Lexikon
Vereinigte Staaten von Amerika
Der Ost-West-Konflikt
Die sowjetische Expansionspolitik nach Kriegsende veranlassten Truman und dessen Nachfolger, den Republikaner Dwight D. Eisenhower (1953–1961), zu vielseitigen Abwehrmaßnahmen. Die vom Kommunismus bedrohten Länder wurden finanziell unterstützt; die wirtschaftliche Gesundung Westeuropas wurde durch den Marshallplan gefördert. Mit der Truman-Doktrin bekannten sich die USA zu einer weltweiten demokratischen Verantwortung. Militärische Bündnisse wie die NATO, der ANZUS-Pakt und die SEATO wurden abgeschlossen. Die starken Gegensätze zwischen den Weltmächten entluden sich indirekt in begrenzten Waffengängen (Korea-Krieg 1950–1953, Laos-Konflikt 1961/62 und Vietnam-Krieg 1965–1973) und führten zur Ära des Kalten Krieges. Innenpolitisch hatte der Kalte Krieg in den 1950er Jahren eine massive Kommunistenverfolgung unter der Ägide Joseph R. McCarthys zur Folge.
Mit der Präsidentschaft des Demokraten John F. Kennedy spitzte sich mit dem Bau der Berliner Mauer (1961) und der Kuba-Krise (1962) der Ost-West-Konflikt weiter zu. Nach Kennedys Ermordung im November 1963 versuchte Lyndon B. Johnson (1963–1969), dessen innenpolitisches Programm fortzuführen (Bürgerrechtsgesetz, „Feldzug gegen die Armut“).
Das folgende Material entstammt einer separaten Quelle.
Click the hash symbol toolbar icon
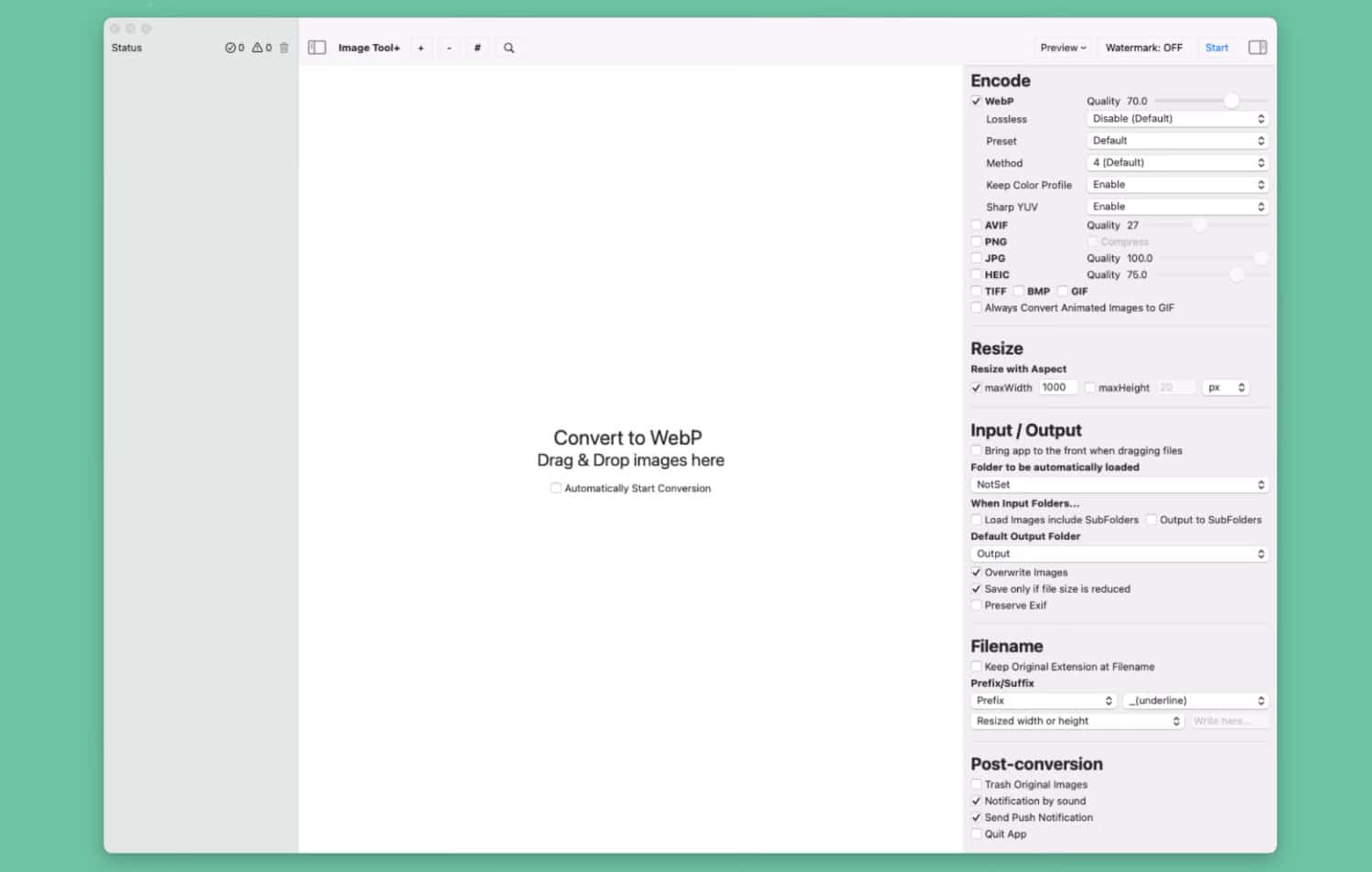The image size is (1372, 872). [477, 48]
Die politische Szenerie wurde aber nun zunehmend vom Krieg in Vietnam überschattet. Die innenpolitischen Gegensätze eskalierten in Rassen- und Studentenunruhen. Die Morde an Martin Luther King und Robert Kennedy erschütterten das Land.
Der republikanische Präsident Richard M. Nixon (1969–1974) konnte 1973 das US-amerikanische Engagement in Vietnam beenden. Er normalisierte das Verhältnis zur Volksrepublik China und bemühte sich um weltpolitische Zusammenarbeit mit der UdSSR. Die Watergate-Affäre zwang ihn 1974 zum Rücktritt. Nachfolger wurde Vizepräsident Gerald Ford.
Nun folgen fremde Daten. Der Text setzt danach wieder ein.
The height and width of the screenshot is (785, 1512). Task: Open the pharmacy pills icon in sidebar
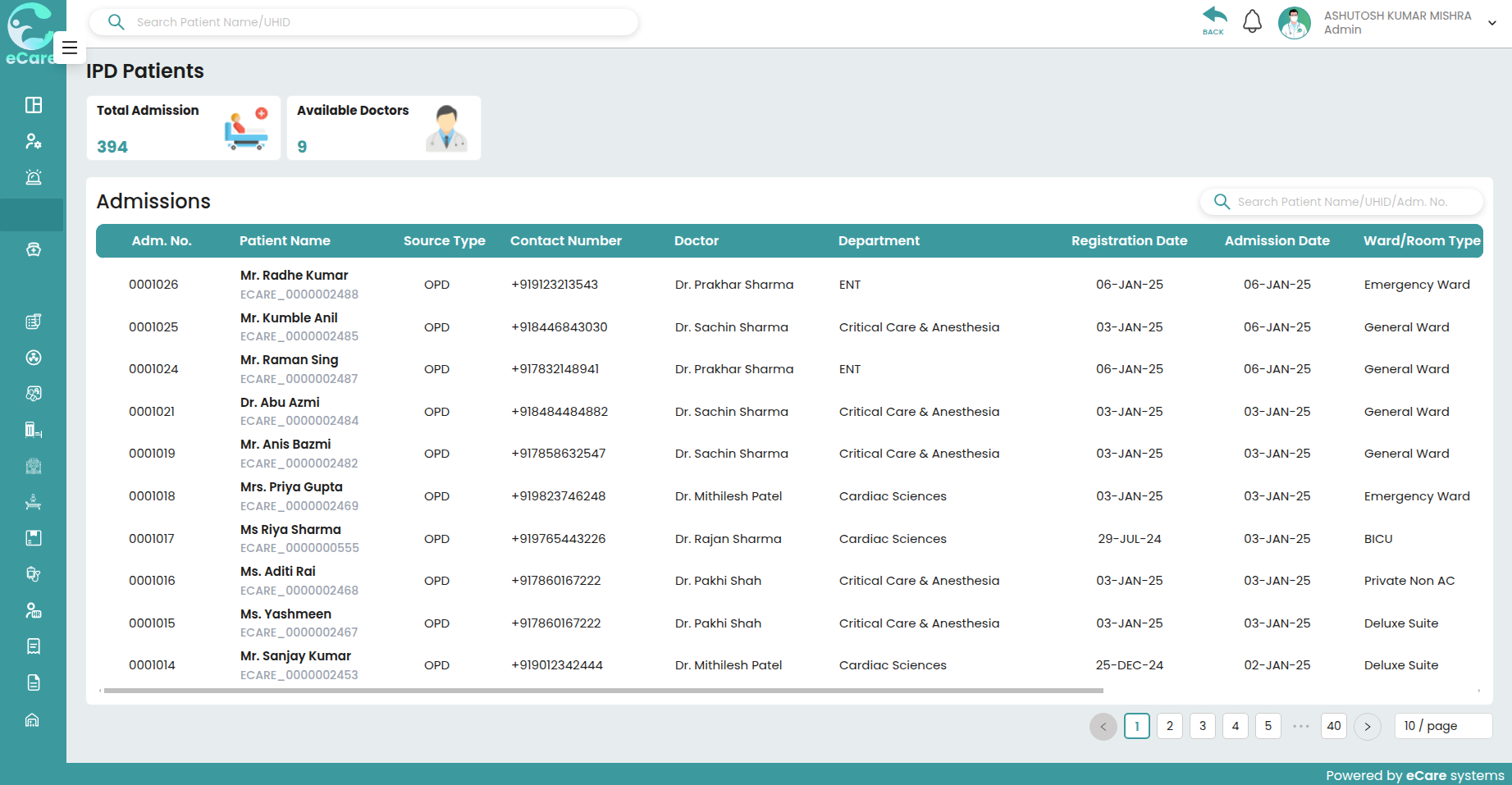coord(33,394)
Der 1976 zum Präsidenten gewählte Demokrat James E. Carter nahm diplomatische Beziehungen zu China auf und vermittelte den ägyptisch-israelischen Frieden. Die Geiselhaft US-amerikanischer Botschaftsangehöriger in Teheran 1979–1981 bedeutete eine Demütigung der USA und trug 1980 zur Wahlniederlage Carters gegen den Republikaner Ronald Reagan bei, der als Präsident einen wirtschaftlichen Aufschwung herbeiführte und gegenüber der UdSSR eine Politik der Stärke verfolgte. Den kubanisch-sowjetischen Einfluss im lateinamerikanischen Raum suchte er durch die militärische Besetzung Grenadas 1983 und durch die Unterstützung regimefeindlicher Kräfte in Nicaragua zurückzudrängen. 1987 schloss die US-Regierung mit der UdSSR ein Abkommen über die Beseitigung aller in Europa stationierten US-amerikanischen und sowjetischen nuklearen Mittelstreckenwaffen.
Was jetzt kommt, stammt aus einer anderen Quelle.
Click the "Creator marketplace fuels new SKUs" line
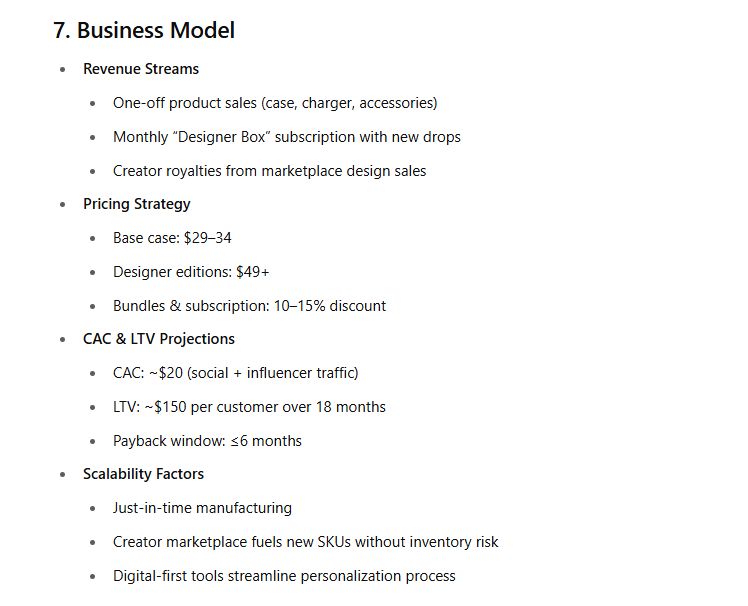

Reagans Nachfolger wurde 1989 der Republikaner George H. Bush. Während seiner Präsidentschaft (1989–1993) intervenierten die USA militärisch in Panama und führten im Golfkonflikt 1990/91 die militärischen und politischen Maßnahmen zur Befreiung Kuwaits an. Der Zusammenbruch des Kommunismus in Osteuropa und die Auflösung der Sowjetunion 1991 markierten das Ende des Ost-West-Konfliktes und machten die USA zur alleinigen globalen Führungsmacht.